• Question: Hi, What is the most beneficial thing to others about your work? TrudyScrumptious

    Asked by TrudyScrumptious to Dave, Ed, Guido, Hugh, Stef on 5 Mar 2015. This question was also asked by ajs the best.
    • Photo: Ed Rial

      Ed Rial answered on 5 Mar 2015:


      Hi Trudy 🙂

      My work does not directly cure disease or discover great secrets about the universe, but what my work DOES do is provide other scientists with a very useful tool to study the world around us.

      I work at Diamond Light Source which is a particle accelerator which uses magnets to produce very very bright light, around 10 billion times brighter than the sun. With a team I help to design and build these magnets that provide other scientists working here with X-rays that they can use to study proteins, viruses, stardust, rocks and almost anything else you can think of.

      A biochemist looking at proteins associated with a disease can begin to develop drugs to disrupt that protein and cure the disease; an engineer can look at an aircraft component and determine how it might fail so that it can be made better; a physicist can study the properties of a material to see if it can be used to make computers faster and more efficient; a historian can study an ancient papyrus scroll and use the light we produce to be able to read the scrolls without unwinding them.

      In short my work helps other scientists make great discoveries in the fields of medicine, engineering, physics, chemistry…. all areas of science; and their work benefits everyone in far too many ways to count.

    • Photo: Mariastefania De Vido

      Mariastefania De Vido answered on 6 Mar 2015:


      Hello Trudy!

      I work on the development of innovative high energy lasers. Such lasers can be used in several different fields, such as energy, medicine and materials science, improving everybody’s life in many ways.

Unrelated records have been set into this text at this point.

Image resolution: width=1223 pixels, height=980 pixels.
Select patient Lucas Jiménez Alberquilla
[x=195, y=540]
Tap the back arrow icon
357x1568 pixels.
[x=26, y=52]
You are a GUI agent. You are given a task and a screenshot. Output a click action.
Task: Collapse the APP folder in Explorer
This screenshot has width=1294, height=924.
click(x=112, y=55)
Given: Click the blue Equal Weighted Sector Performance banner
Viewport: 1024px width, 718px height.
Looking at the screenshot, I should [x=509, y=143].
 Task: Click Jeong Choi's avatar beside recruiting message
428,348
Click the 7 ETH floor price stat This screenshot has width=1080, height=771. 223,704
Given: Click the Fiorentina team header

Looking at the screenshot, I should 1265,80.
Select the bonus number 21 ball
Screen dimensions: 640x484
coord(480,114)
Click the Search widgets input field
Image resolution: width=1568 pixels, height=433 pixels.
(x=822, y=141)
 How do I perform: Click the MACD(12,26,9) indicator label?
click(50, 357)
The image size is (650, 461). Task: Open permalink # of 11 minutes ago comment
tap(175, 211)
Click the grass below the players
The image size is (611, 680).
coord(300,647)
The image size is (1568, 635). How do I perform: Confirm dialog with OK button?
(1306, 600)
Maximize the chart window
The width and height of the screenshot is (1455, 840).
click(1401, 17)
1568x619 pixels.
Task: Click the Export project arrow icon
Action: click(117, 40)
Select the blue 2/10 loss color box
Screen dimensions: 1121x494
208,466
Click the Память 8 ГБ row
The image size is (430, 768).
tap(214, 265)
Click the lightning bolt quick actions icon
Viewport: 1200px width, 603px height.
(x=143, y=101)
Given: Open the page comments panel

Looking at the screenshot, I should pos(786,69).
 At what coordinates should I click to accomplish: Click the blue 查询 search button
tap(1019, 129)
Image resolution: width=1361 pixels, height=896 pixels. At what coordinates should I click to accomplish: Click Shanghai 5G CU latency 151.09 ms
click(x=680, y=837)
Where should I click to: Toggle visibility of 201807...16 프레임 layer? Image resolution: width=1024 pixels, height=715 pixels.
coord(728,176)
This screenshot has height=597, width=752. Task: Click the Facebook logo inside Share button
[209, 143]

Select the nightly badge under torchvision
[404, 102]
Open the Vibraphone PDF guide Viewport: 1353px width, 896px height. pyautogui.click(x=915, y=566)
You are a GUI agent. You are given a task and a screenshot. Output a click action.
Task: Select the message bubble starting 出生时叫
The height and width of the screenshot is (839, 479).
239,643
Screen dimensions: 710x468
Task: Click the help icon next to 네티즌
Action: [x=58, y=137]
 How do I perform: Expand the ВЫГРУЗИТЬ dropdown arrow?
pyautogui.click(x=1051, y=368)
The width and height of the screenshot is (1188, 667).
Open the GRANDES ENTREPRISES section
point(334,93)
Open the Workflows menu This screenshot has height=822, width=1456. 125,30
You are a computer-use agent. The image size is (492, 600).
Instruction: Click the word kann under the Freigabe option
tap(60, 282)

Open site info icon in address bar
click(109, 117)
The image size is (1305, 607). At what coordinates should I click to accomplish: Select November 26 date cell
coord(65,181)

      For example, lasers like these can be one day used to build fusion energy power plants. Fusion is the process that takes place inside the Sun and provides the energy which makes life on Earth possible. It is called “fusion” because hydrogen atoms are fused together at extremely high temperatures and pressures, which are found at the centre of the Sun. Fuel required for fusion power plants can be extracted from seawater and from lithium supplies found in the earth and does not produce CO2 or long-lived radioactive waste which might contaminate the environment. This means that fusion could be an unlimited source of clean energy!

      Moreover, lasers like the ones I am developing can be used to generate X-rays and different kind of particles. Particles can be used for medical scans to detect and treat diseases like cancer, while X-rays can be used to take pictures of big objects moving at extremely high speed (like jet engines) to improve their design and check if they work properly.

    • Photo: Hugh Harvey

      Hugh Harvey answered on 8 Mar 2015:


      I hope that my work can help people survive and be cured from cancer, by finding cancer really early on before it gets too nasty.

      The most beneficial thing would be to help people survive longer, so they have more time alive to spend with their friends and family, or even cure them so they don’t have to live with cancer.

    • Photo: Dave Bond

      Dave Bond answered on 9 Mar 2015:


      Hi Trudy,

      Though it may look like my answer is very much like Ed’s, in a way it is. We both work at Diamond Light source. I am only a link in a chain when it comes to being a part of science. My work involves running the Scientific Computing at Diamond, so I give others the tools they need to preform the scientific discoveries.

    • Photo: Guido Bolognesi

      Guido Bolognesi answered on 15 Mar 2015:


      Hi Trudy,

      my work has to do with studying the physics of liquids by means of lasers.
      More specifically, at the moment I am studying how lasers can be used to manipulate and deform droplets of liquids.

      The results of my research will help other scientists to make new discoveries and develop new inventions in the fields of chemistry, biology and medicine.

      For example, if I demonstrate that laser can used to make chemical reactions occurring within a single liquid droplet, the size of a human cell,
      a biologist could use my method to understand how a certain bio-chemical reaction works. She/he could use a liquid droplet as simple model of a human cell and replicate/study a certain biological process within that droplet to mimic the behaviour of a real cell. She/he could use lasers to kick off, stop, speed up or slow down that reaction at will. That would be thanks to my studies which explain why that is possible and, most importantly, how to do that.